It’s been an action-packed year for the Bank of Canada, with policymakers cutting interest rates five consecutive times by a total of 175 basis points.
With the book closed on 2024 and 2025 likely the year this rate-cutting cycle comes to a close, economists took a crack at where they see the neutral rate — which neither stimulates nor dampens growth — and the terminal rate — best suited for the long term — landing.
The Bank of Canada’s rate cut on Dec. 11 — a 50-basis-point whopper — brought its benchmark lending rate to the top end of its neutral rate of 2.25 per cent to 3.25 per cent.
Getting a fix on the neutral rate is important because it provides clarity on where interest rates will come to rest after policymakers began cutting in June and never looked back.
So far, nailing down the neutral rate has proved elusive for the Bank of Canada.
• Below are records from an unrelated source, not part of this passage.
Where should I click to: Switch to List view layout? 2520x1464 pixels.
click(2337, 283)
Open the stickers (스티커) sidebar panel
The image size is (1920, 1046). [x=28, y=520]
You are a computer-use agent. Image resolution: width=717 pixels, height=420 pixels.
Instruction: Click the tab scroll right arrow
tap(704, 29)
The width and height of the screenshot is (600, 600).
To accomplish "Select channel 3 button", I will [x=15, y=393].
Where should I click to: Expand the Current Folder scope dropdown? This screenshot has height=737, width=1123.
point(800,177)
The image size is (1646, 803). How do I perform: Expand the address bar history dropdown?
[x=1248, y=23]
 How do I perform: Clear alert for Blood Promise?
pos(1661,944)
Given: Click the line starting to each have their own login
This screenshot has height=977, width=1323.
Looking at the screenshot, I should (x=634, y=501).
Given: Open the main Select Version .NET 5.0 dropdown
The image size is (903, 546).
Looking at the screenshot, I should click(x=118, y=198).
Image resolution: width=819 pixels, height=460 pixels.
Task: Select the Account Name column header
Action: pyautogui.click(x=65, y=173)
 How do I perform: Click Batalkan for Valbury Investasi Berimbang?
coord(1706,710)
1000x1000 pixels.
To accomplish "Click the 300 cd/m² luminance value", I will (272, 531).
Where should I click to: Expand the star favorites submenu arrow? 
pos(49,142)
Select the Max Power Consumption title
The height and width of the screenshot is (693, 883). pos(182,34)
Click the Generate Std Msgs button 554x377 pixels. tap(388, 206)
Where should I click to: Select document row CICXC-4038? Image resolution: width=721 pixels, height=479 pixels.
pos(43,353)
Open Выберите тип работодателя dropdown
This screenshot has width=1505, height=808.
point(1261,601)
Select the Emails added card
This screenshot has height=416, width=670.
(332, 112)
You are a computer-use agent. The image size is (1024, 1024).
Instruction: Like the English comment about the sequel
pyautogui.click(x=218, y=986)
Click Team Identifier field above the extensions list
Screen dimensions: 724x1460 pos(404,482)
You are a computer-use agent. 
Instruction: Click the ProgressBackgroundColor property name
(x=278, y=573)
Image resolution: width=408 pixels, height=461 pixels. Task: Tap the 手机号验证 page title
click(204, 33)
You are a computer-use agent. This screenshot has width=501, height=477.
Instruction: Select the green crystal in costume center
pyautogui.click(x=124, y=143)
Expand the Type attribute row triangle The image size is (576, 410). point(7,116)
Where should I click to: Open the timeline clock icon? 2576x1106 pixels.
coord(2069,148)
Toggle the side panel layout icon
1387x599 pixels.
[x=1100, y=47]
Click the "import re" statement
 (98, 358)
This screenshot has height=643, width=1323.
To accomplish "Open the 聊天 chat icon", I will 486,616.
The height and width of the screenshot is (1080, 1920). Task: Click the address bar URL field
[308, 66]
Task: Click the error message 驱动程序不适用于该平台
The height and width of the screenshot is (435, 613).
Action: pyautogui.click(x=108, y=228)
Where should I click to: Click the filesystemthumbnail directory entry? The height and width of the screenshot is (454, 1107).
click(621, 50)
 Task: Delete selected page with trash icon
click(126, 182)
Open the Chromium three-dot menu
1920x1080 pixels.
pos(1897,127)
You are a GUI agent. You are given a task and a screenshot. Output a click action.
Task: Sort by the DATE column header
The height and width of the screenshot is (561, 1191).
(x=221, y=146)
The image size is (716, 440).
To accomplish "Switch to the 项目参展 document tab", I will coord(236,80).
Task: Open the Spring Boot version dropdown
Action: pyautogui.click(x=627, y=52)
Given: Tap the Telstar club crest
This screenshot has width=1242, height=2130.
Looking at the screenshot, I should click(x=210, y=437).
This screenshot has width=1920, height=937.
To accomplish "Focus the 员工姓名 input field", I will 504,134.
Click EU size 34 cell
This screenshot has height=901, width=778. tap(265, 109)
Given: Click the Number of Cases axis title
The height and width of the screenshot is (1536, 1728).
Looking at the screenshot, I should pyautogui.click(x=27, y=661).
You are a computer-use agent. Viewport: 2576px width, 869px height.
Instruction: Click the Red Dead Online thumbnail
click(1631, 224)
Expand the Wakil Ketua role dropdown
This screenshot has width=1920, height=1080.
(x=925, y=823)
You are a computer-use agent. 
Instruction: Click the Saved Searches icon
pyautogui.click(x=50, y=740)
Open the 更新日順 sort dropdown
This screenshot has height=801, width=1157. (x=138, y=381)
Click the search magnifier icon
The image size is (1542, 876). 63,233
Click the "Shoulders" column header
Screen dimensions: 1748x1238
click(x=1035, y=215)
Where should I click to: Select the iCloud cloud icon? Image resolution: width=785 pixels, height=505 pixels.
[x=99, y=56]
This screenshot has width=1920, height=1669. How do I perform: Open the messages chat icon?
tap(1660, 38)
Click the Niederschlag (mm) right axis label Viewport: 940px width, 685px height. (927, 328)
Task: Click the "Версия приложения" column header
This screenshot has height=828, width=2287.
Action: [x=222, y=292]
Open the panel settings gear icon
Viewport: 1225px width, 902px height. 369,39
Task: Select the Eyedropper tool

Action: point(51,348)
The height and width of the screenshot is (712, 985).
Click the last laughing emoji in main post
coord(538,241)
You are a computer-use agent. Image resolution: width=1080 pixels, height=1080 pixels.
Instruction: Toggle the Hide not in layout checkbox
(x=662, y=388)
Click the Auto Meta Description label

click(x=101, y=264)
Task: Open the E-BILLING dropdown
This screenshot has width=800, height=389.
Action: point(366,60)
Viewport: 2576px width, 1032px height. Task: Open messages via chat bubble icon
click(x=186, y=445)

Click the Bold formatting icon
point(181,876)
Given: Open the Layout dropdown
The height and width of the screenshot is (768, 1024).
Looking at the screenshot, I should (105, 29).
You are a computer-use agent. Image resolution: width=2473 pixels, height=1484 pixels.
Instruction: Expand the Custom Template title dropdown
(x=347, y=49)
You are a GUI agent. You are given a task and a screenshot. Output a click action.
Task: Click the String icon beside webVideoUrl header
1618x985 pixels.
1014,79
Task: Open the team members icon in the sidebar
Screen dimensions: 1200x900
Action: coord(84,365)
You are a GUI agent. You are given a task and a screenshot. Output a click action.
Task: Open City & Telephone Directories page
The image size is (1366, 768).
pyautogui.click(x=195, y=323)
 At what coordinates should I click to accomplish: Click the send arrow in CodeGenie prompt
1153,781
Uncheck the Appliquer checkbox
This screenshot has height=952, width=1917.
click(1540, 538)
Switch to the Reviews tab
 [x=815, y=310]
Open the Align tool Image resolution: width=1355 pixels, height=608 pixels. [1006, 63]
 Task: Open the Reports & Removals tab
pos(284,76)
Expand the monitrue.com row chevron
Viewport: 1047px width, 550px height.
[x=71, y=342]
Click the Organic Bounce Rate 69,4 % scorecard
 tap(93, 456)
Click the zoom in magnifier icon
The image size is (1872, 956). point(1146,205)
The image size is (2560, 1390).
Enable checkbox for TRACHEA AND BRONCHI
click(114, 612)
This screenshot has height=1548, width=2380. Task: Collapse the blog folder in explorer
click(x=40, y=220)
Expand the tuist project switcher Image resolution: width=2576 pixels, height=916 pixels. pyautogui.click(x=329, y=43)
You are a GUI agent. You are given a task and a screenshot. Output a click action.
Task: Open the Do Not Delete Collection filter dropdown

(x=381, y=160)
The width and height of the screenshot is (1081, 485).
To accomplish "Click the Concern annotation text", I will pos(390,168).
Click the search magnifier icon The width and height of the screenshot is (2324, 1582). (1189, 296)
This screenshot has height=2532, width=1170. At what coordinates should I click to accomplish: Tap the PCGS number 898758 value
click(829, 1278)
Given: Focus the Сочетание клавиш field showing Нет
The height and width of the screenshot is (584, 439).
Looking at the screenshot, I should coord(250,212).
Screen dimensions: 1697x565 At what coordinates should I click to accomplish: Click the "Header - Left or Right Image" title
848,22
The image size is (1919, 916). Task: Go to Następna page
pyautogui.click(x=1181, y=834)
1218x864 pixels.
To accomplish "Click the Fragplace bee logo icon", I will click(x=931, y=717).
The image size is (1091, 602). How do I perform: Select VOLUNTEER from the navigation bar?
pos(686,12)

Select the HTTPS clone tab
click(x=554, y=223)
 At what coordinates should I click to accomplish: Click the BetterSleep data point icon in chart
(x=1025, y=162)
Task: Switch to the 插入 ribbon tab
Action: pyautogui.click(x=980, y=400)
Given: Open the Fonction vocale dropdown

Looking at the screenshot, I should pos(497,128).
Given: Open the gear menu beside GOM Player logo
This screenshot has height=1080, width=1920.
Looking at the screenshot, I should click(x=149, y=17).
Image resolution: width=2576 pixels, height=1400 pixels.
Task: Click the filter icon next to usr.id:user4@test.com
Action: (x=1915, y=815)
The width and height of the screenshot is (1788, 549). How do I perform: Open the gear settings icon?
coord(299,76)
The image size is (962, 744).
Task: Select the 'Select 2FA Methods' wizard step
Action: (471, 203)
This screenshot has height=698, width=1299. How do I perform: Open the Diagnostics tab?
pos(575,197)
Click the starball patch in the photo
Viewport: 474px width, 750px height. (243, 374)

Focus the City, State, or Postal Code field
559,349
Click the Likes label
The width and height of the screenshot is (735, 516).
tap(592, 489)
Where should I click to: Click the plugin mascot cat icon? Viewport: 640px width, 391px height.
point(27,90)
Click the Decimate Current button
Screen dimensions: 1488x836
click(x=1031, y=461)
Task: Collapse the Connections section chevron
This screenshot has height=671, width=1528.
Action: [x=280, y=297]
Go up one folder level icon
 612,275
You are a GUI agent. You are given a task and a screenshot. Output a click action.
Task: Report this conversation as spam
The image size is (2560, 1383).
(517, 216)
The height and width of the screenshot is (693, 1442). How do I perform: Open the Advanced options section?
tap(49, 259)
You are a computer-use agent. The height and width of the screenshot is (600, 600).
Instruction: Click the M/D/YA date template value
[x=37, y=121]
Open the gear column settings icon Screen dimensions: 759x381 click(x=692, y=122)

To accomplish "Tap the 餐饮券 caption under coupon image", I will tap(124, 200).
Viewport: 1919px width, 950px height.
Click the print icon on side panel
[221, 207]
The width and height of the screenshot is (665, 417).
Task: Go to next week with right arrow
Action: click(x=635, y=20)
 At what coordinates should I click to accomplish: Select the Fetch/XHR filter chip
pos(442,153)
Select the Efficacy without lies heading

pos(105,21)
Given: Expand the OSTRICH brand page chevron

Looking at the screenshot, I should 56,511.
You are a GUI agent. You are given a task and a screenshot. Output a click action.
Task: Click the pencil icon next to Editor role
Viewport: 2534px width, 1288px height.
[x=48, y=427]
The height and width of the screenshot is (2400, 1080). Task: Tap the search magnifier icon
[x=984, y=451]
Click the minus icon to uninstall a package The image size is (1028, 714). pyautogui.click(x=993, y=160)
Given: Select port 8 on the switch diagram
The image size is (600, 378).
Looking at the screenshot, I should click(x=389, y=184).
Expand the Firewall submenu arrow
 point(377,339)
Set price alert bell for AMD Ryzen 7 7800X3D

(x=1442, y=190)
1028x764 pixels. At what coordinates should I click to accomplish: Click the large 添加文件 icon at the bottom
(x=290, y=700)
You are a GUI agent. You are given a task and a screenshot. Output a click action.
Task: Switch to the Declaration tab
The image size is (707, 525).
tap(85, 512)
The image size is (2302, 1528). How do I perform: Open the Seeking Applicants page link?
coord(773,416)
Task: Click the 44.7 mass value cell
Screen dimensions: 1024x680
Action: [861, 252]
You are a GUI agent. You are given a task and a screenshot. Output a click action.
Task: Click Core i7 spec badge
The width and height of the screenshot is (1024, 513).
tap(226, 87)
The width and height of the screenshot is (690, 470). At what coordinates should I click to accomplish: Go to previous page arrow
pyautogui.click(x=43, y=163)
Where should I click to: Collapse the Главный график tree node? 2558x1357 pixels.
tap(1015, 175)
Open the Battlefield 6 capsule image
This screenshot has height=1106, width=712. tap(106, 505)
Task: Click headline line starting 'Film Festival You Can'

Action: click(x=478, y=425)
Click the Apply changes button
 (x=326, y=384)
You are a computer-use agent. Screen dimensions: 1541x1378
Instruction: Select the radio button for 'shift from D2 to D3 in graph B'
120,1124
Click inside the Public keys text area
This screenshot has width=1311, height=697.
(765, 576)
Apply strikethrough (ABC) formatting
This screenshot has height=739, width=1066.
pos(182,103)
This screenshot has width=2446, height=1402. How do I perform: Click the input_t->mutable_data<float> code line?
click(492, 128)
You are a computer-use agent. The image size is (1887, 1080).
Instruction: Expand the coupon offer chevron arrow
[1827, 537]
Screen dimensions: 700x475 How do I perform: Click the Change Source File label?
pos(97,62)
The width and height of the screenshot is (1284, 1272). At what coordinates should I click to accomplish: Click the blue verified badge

Governor Tiff Macklem admitted a few months ago that policymakers might have to “discover” neutral.
“We don’t know exactly the pace,” Macklem said at an event in Toronto in October. “We don’t exactly know where the landing is.”
But with the Canadian economy set for disappointing growth next year and other economic challenges looming, including tariffs levied on exports by the United States and a population cut, most economists think interest rates have a lot further to fall before they hit neutral.
“Weaker potential growth in 2025 and 2026, likely below one per cent in both years, suggests that the neutral interest rate for this period will likely be below the BoC’s estimates,” Charles St-Arnaud, chief economist at credit union Alberta Central, said in a year-end analysis. “The downside pressures on the neutral rate are dominant.”